CDU-Politiker knallhart

Ungeimpften in Quarantäne wird die Lohnfortzahlung in NRW gestrichen – diese Ausnahmen gibt es

NRW-Gesundheitsminister Karl-Josef Laumann (CDU) will bei ungeimpften Personen durchgreifen. Das hat er am Donnerstag (9. September) in Düsseldorf gesagt.

Update, Freitag (10. September), 12.50 Uhr: Düsseldorf – Jetzt ist es amtlich. Die Lohnfortzahlung für Ungeimpfte, die in Quarantäne müssen, endet am 11. Oktober 2021. Das heißt, dass Menschen, die sich bislang noch nicht geimpft haben und aufgrund einer vom Gesundheitsamt angeordneten Quarantäne nicht zur Arbeit können, bekommen keinen Lohn mehr.

NRW: Ungeimpfte in Quarantäne bekommen keine Lohnfortzahlungen mehr

Ausgenommen von dieser Regelung sind Personen, die sich aus gesundheitlichen Gründen nicht impfen lassen können und Menschen, die sich geimpft haben aber trotzdem an Corona erkranken. NRW-Gesundheitsminister Karl-Josef Laumann (CDU) hatte schon am Donnerstag (9. September) angekündigt, diese Regel prüfen zu lassen.

Erstmeldung, Donnerstag (9. September): Das müsse man in den nächsten Tagen prüfen und entscheiden, meint NRW-Gesundheitsminister Karl-Josef Laumann. Es geht um die Frage der Lohnfortzahlungen von Nicht-Geimpften Arbeitnehmern, die in Quarantäne müssen.

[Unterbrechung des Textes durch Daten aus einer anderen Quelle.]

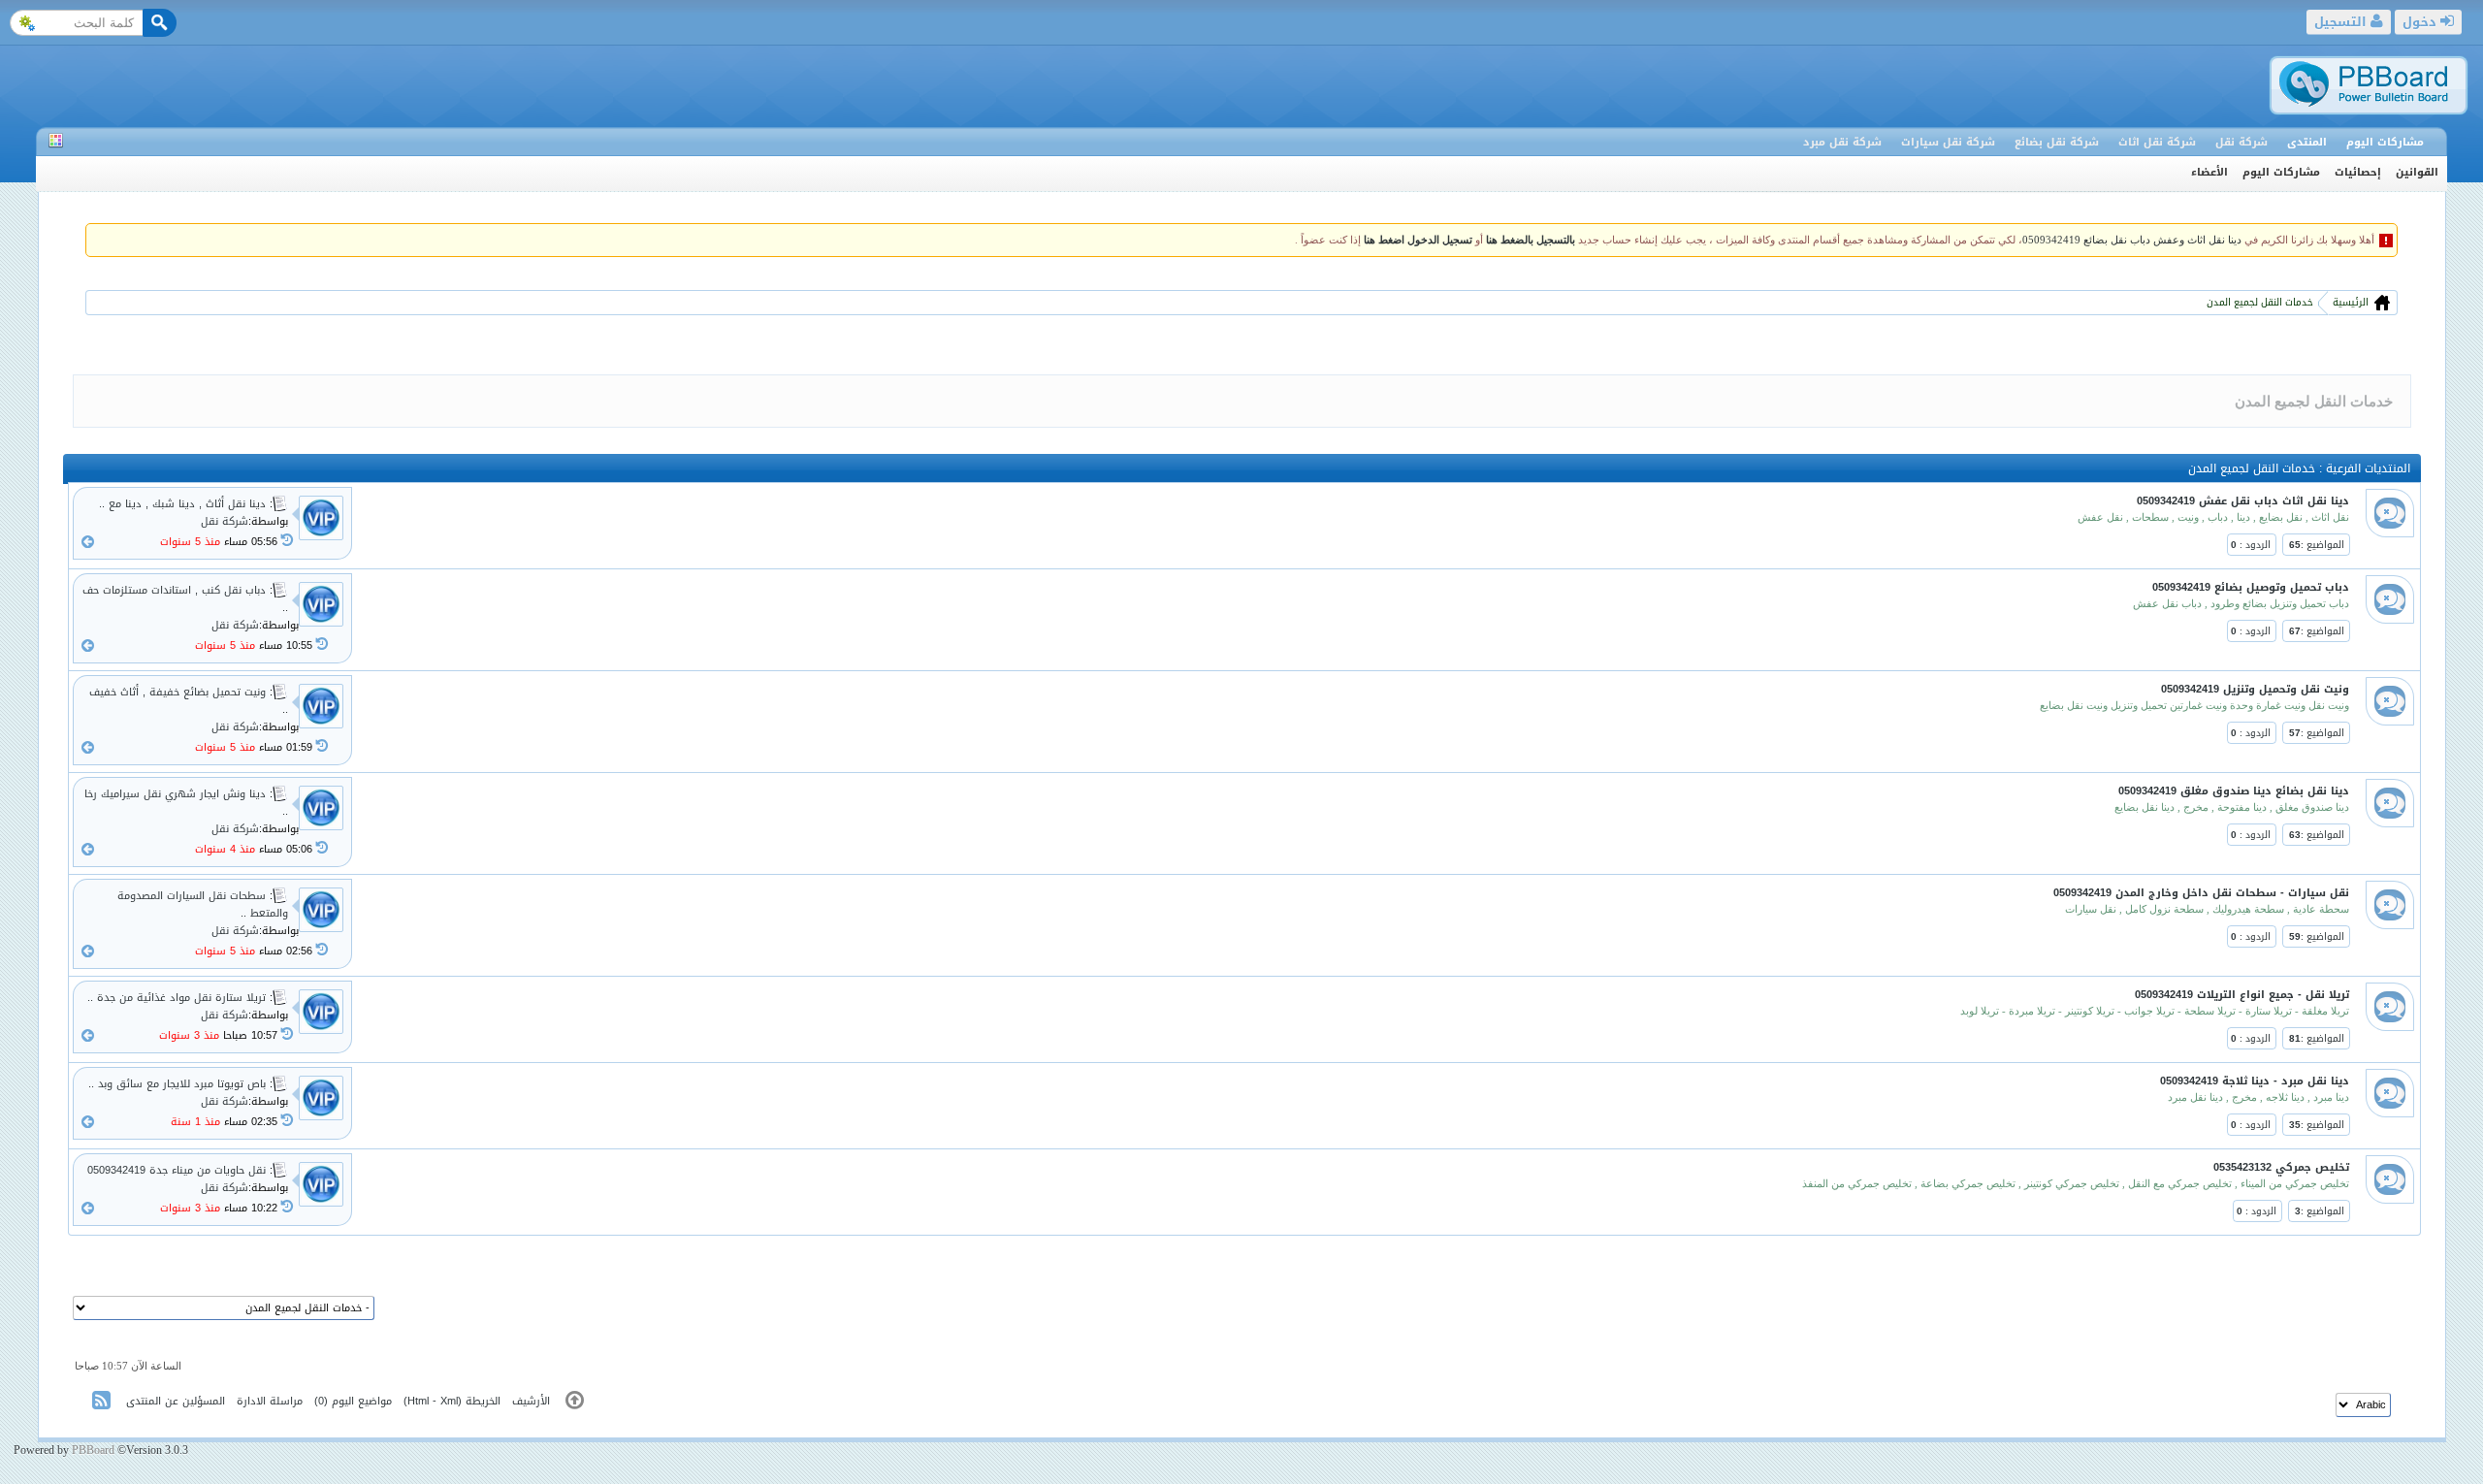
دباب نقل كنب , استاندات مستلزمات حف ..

BundeslandNordrhein-Westfalen (NRW)
GesundheitsministerKarl-Josef Laumann (CDU)
ThemaLohnfortzahlungen für Nicht-Geimpfte

NRW: Gesundheitsminister Karl-Josef Laumann ist gegen Lohnfortzahlungen für Nicht-Geimpfte

Der CDU-Politiker ist gegen eine Fortführung der Zahlungen und wurde am Donnerstag (9. September) im Landtag zu Düsseldorf eindeutig. „Ich bin dafür, dass wir sie ihnen (die Lohnfortzahlungen, Anm. d. Red.) nicht mehr geben!“

Wenn man sich die Freiheit nehme, sich nicht gegen Corona impfen zu lassen, dann müsse ein jeder für die daraus entstehenden Konsequenzen einstehen. Denn, so Laumann, sei nach allen Erkenntnissen das Impfen die einzige Möglichkeit, diese Pandemie in den Griff zu bekommen.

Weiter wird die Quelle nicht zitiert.